Stored data:
○ ○ ○ ○ ○ ○ ○

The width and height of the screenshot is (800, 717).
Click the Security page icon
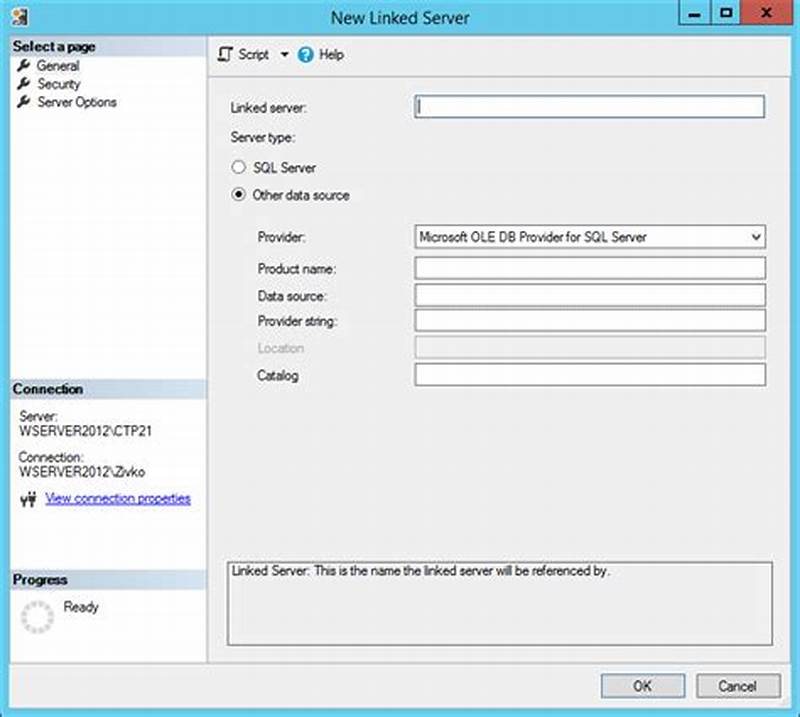click(24, 83)
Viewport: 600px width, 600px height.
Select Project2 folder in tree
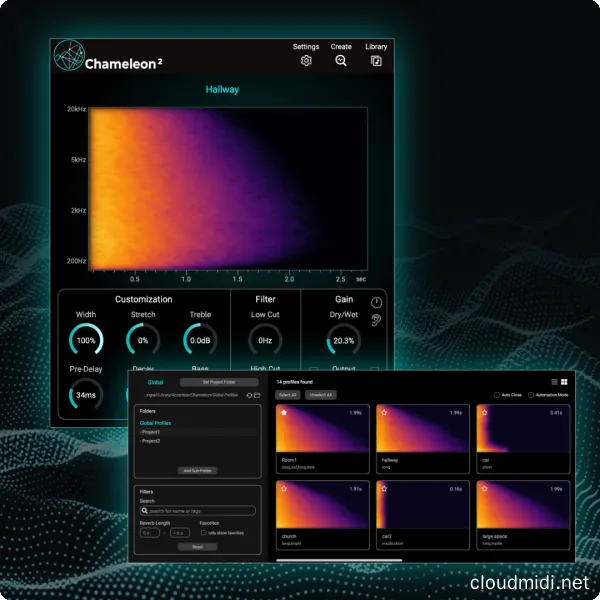tap(152, 441)
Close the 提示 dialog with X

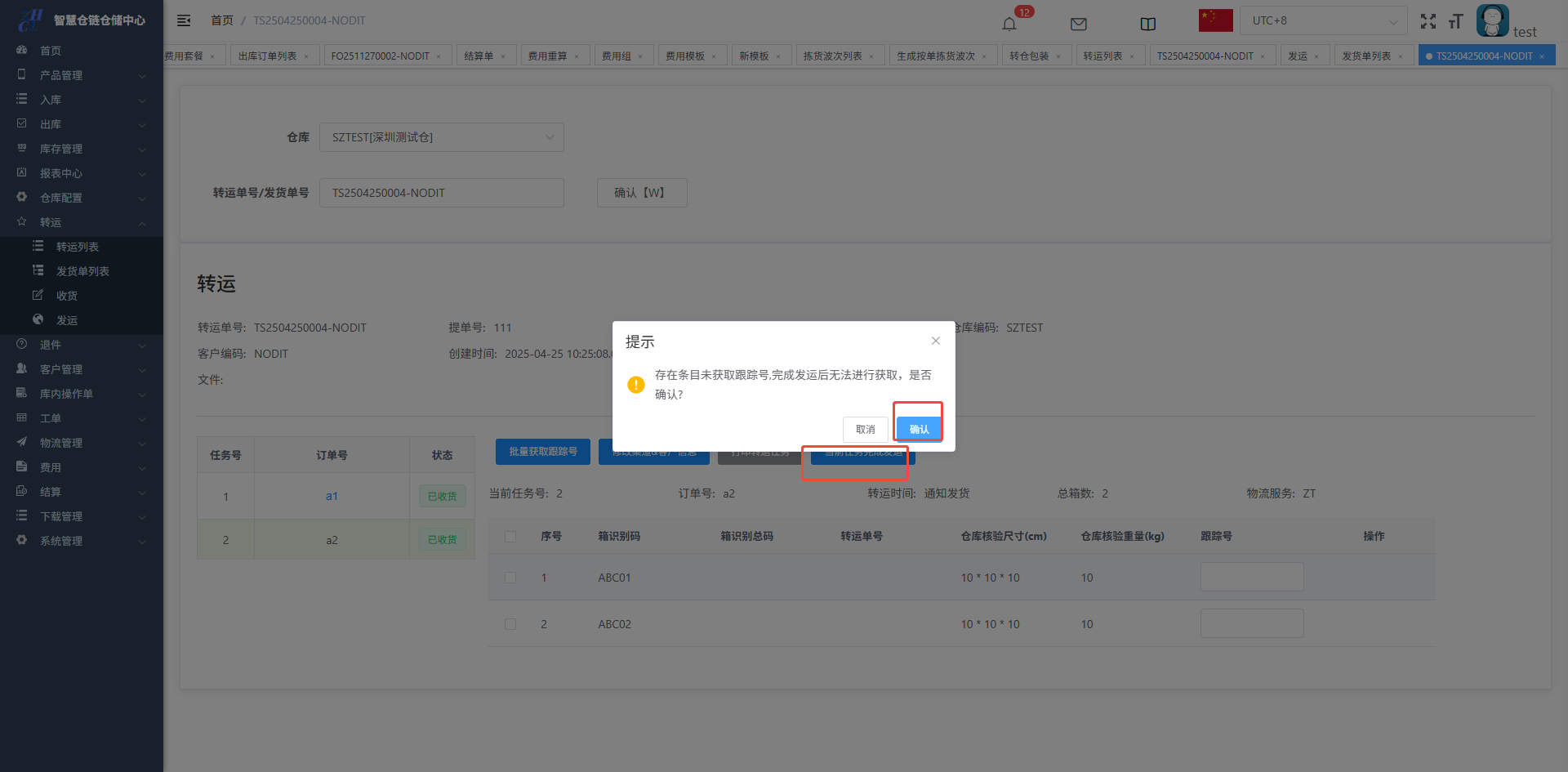point(935,341)
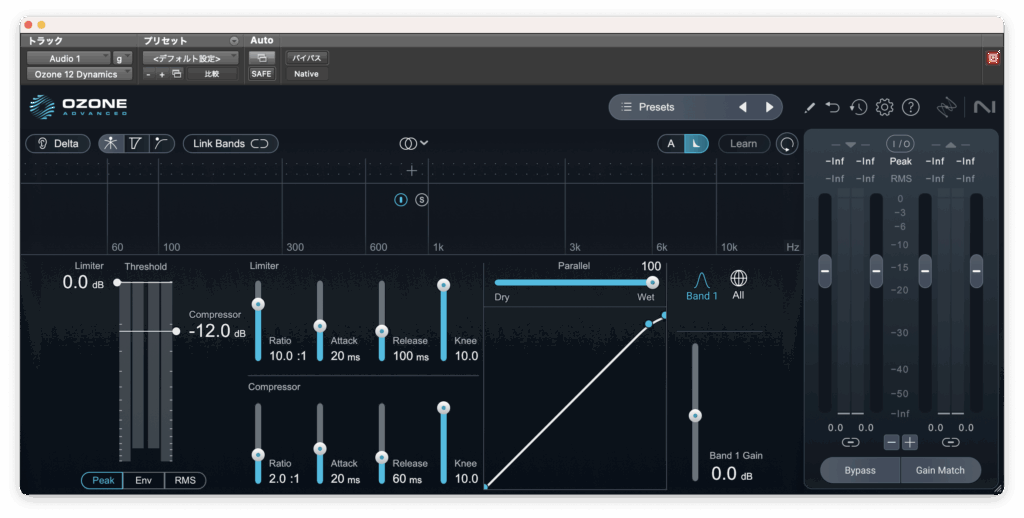Solo the band using the S button

[422, 200]
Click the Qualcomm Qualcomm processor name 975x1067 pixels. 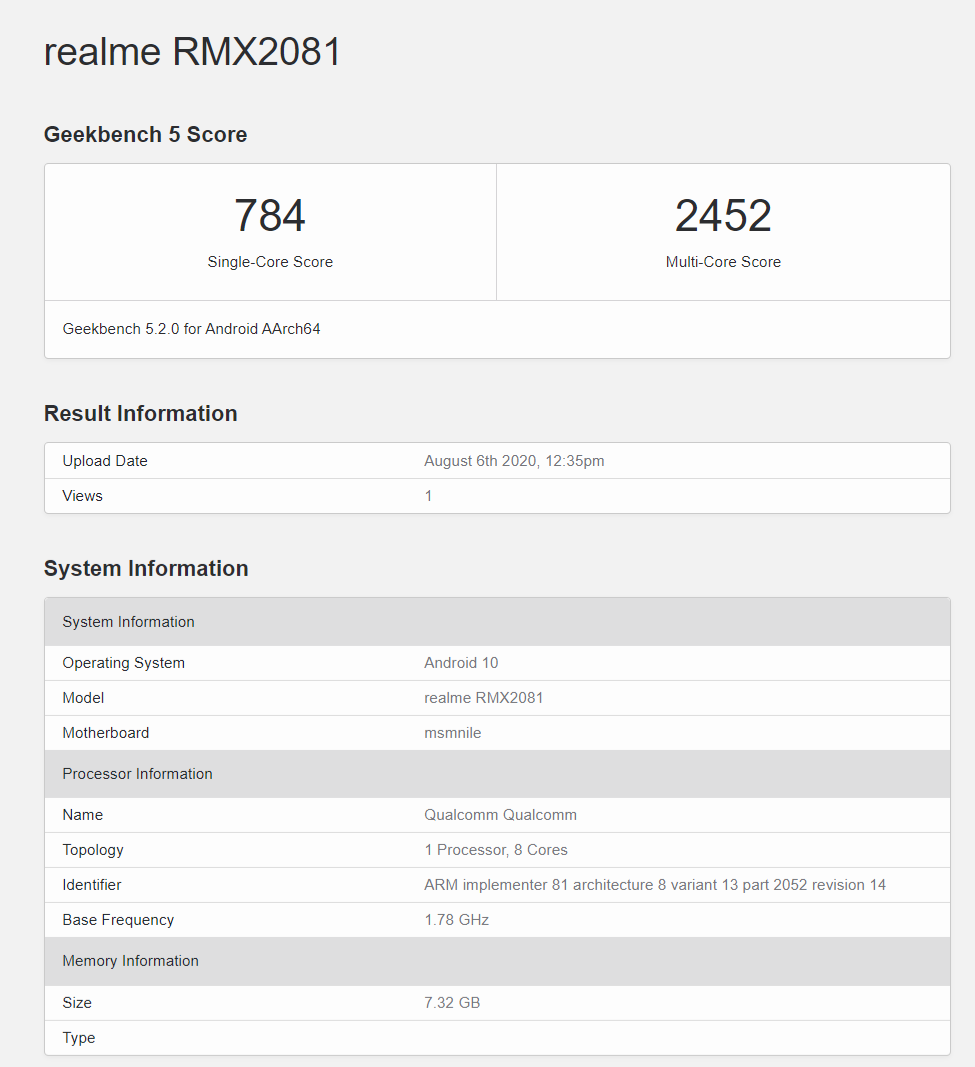[500, 814]
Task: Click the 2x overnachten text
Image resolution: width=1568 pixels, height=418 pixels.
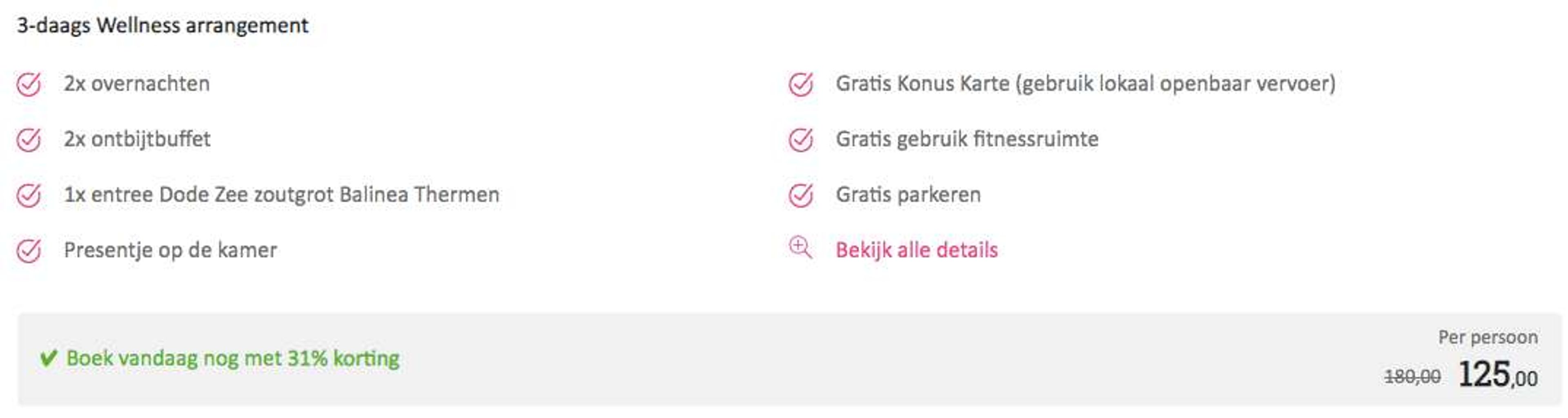Action: 137,83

○ ○ ○ ○ ○ ○ ○

Assigned task>
Reproduce verbatim, and only, the lines starting at the one that contains "Image resolution: width=1568" and ending with the final line of the records; leave out the pictures.

Answer>
Image resolution: width=1568 pixels, height=418 pixels.
Action: 137,83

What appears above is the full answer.